Collaborator A stated a need, and Collaborator B responded first with gratitude followed by making the necessary adjustment. Collaborator B could have just responded by saying “I can make that adjustment.” This is a fine way to respect their partner’s boundary and move the work along, BUT by taking the extra moment to express gratitude for Collaborator A’s communication about their needs, they have positively reinforced their partner for speaking up and invited future boundaries to be shared with them. How you respond to the little asks builds trust and opens the door for more vulnerable asks in the future because they know you are grateful to receive that information. 

When someone shares a boundary with you, asks for help, or asks for something they need in the working relationship treat it like a gift. That information they just shared with you is a ray of light inside the fog of uncertainty which points to exactly where a potential land mine sits and how you can best avoid it. 


Using gratitude to graciously respect someone telling you “No” isn’t a panacea for all the hurdles someone might be struggling with when trying to communicate their boundaries. However it can start to open up the space for future dialogue. Over time it could be the seed that blossoms into a trusting and fruitful working relationship. AND it can be the first important step in modeling respectful relationships for others who may not have the same experiences.

On the flip side, if you have a boundary or need and you have the privilege of being in a position where you are safe and encouraged to state it, please do! Model that for others. This way you begin the groundwork with people in power for others, who may not be as free to state their boundaries, to be given the opportunity to do so. You’ll learn a lot by how people respond, and when you find folks who respond with support and gratitude you’ll have found the beginnings of a trusting and productive working relationship and ensemble. 

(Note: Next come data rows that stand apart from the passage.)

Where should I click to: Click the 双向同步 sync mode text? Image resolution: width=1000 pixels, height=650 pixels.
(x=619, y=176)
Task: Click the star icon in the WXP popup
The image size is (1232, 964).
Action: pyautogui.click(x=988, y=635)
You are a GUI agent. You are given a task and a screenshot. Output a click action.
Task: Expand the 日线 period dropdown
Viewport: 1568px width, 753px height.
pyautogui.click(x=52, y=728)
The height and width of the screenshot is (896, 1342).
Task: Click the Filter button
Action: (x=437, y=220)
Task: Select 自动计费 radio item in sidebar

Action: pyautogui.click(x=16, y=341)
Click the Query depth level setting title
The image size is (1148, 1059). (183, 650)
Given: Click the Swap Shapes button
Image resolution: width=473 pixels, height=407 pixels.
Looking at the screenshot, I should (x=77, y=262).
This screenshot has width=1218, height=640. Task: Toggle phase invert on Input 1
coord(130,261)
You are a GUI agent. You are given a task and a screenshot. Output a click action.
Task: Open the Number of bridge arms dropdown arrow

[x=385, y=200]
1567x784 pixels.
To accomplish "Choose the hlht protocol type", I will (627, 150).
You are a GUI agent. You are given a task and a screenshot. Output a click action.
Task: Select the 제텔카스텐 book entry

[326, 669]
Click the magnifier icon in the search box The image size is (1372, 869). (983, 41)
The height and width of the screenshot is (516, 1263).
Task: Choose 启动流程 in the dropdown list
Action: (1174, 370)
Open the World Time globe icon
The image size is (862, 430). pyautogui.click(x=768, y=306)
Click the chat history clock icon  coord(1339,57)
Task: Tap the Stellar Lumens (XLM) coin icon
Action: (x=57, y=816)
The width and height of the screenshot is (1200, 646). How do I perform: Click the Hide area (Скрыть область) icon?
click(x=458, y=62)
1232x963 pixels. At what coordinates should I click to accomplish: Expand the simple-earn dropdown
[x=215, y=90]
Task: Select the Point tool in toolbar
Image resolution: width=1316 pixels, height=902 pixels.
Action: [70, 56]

Journal about it or comment below!

  • What’s a boundary that you’ve established that has made your working relationships more fruitful? How was it to share that boundary for the first time?

  • Do you remember the first time someone shared their boundaries with you? How did you respond? 

  • Have you thanked a partner for sharing their boundaries or been thanked for sharing yours? How did that feel?

  • How and where can you model stating boundaries for others that’ll help them in the future?

-Marie Percy, Chief Content Officer


*It's important to note that this is true for the majority of people. However there are rare people who won’t or can’t respect a boundary. Dealing with someone who cannot or will not respect a boundary is another topic entirely. Let us know if you’d like to see a blog post on that in the comments section.